• [BLOC DE TEXTE]:
-*-
How was green my Valley se présente comme un tableau complexe derrière des paysages verdoyants. L'essentiel du film se déroule dans une vallée dont les différents plans offrent une vision exceptionnelle, tellement exceptionnelle que l'on s'imagine les différentes nuances de vert composants ces tableaux idylliques ainsi que le bruit environnant : le doux son paisible d'une rivière, le chant des oiseaux ainsi que les chants humains en accords avec ce paysage.

La vallée semble au premier abord avoir une âme puis au fil du film, on s'aperçoit qu'il n'existe pas une seule âme mais plusieurs, des centaines qui une à une composent cette vallée, composent ce paysage fantastique, de rêve puisque nous sommes dans l'imaginaire d'un homme.
-*-
• [ENTRÉES AFFICHÉES]:
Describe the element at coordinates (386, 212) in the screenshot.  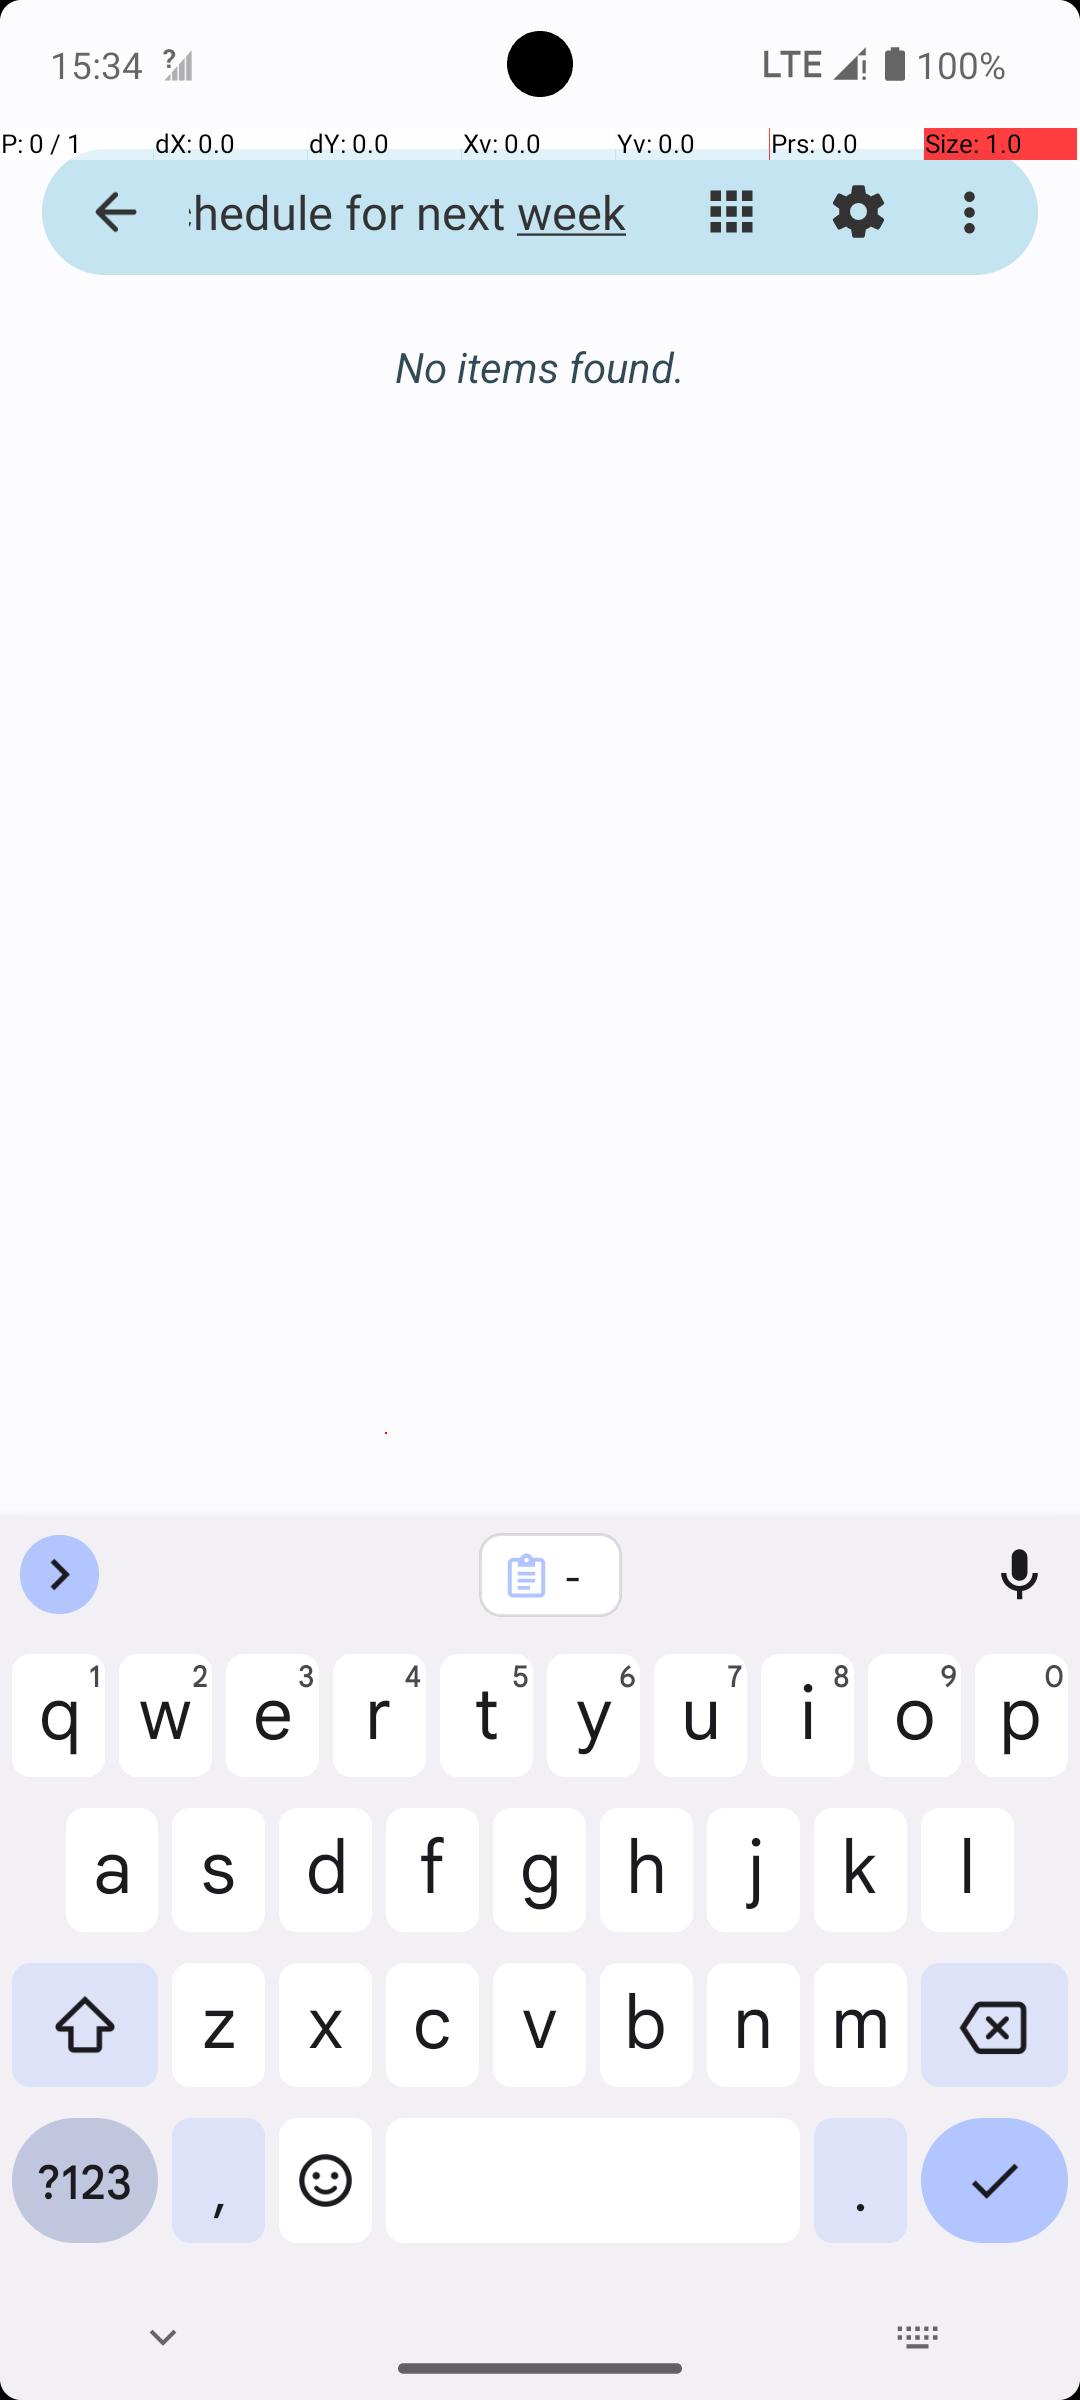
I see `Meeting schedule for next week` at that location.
-*-
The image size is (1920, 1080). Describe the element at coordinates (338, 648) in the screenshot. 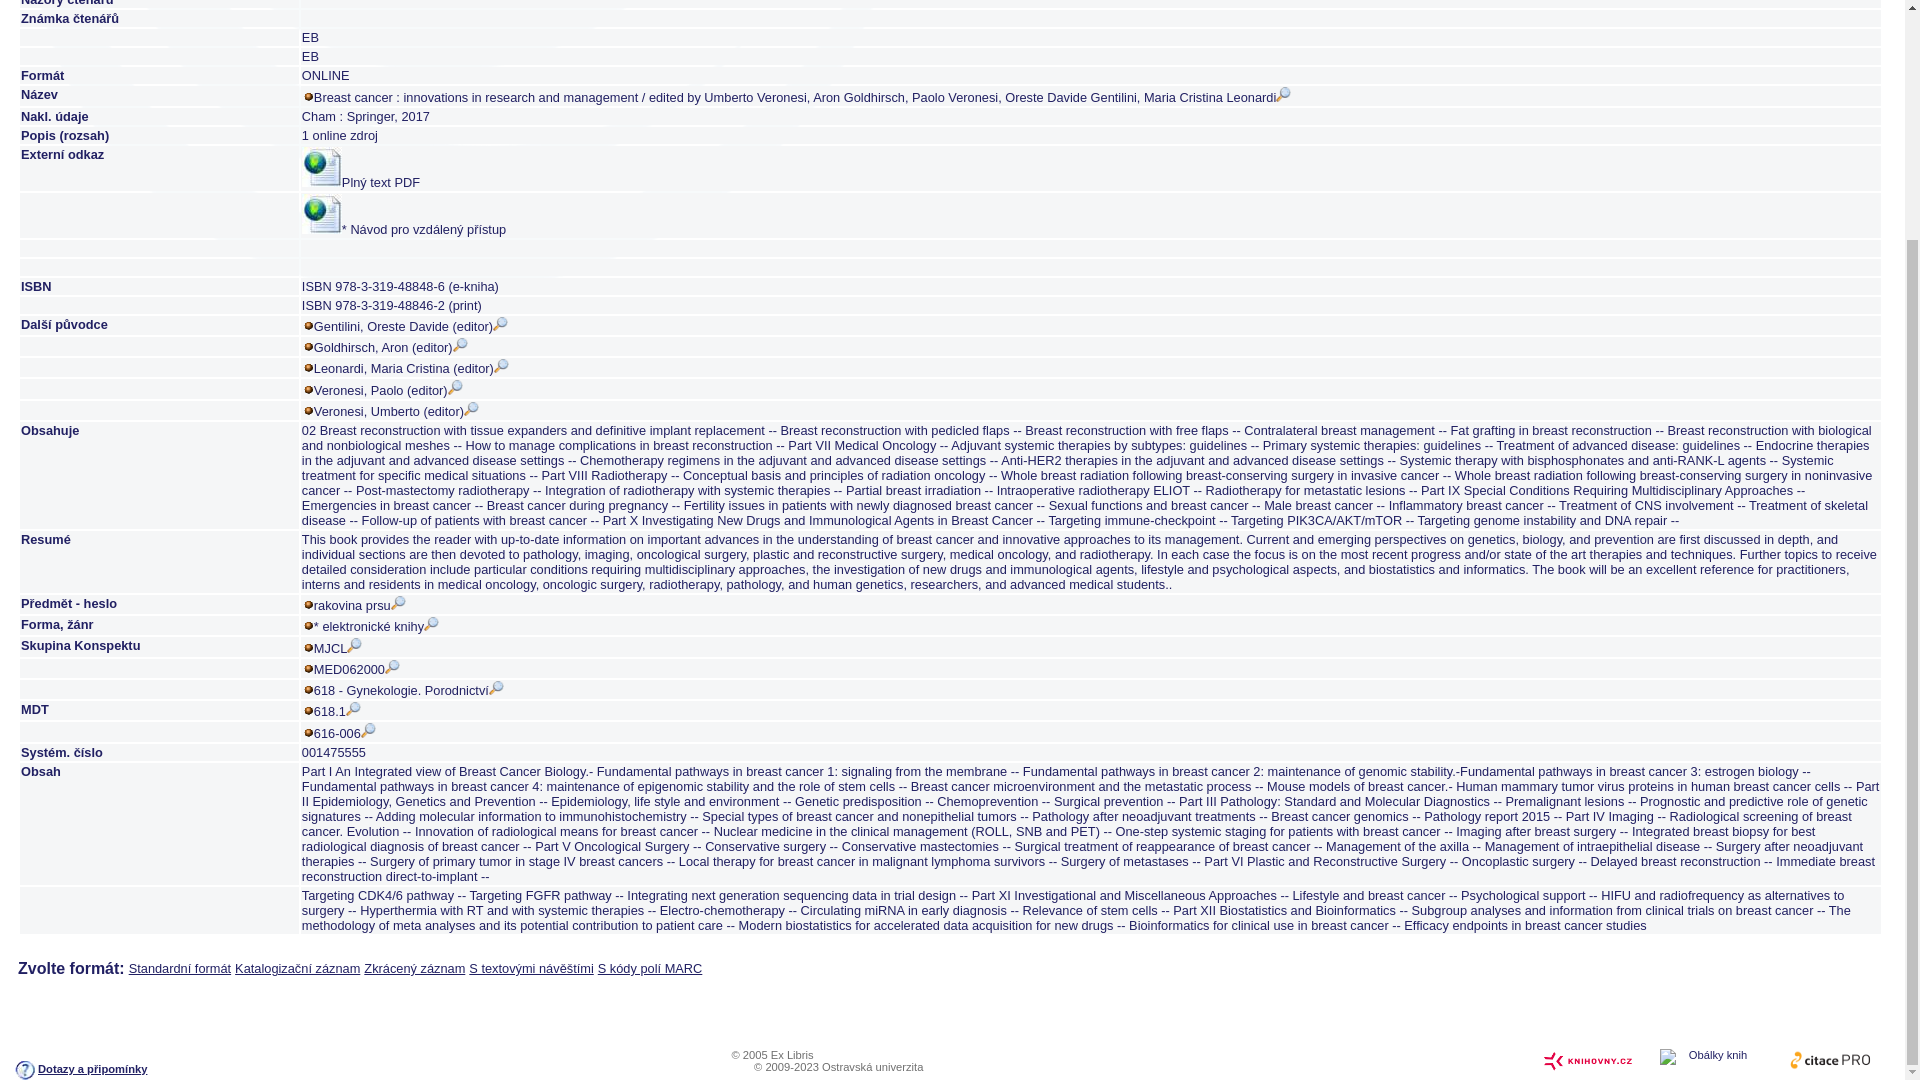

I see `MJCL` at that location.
-*-
• [CONSIGNE]:
Extrayez mot pour mot le passage du bloc de texte qui commence aux mots « How was green » et s'arrête après « l'imaginaire d'un homme. ».

• [RÉPONSE COMPLÈTE]:
How was green my Valley se présente comme un tableau complexe derrière des paysages verdoyants. L'essentiel du film se déroule dans une vallée dont les différents plans offrent une vision exceptionnelle, tellement exceptionnelle que l'on s'imagine les différentes nuances de vert composants ces tableaux idylliques ainsi que le bruit environnant : le doux son paisible d'une rivière, le chant des oiseaux ainsi que les chants humains en accords avec ce paysage.

La vallée semble au premier abord avoir une âme puis au fil du film, on s'aperçoit qu'il n'existe pas une seule âme mais plusieurs, des centaines qui une à une composent cette vallée, composent ce paysage fantastique, de rêve puisque nous sommes dans l'imaginaire d'un homme.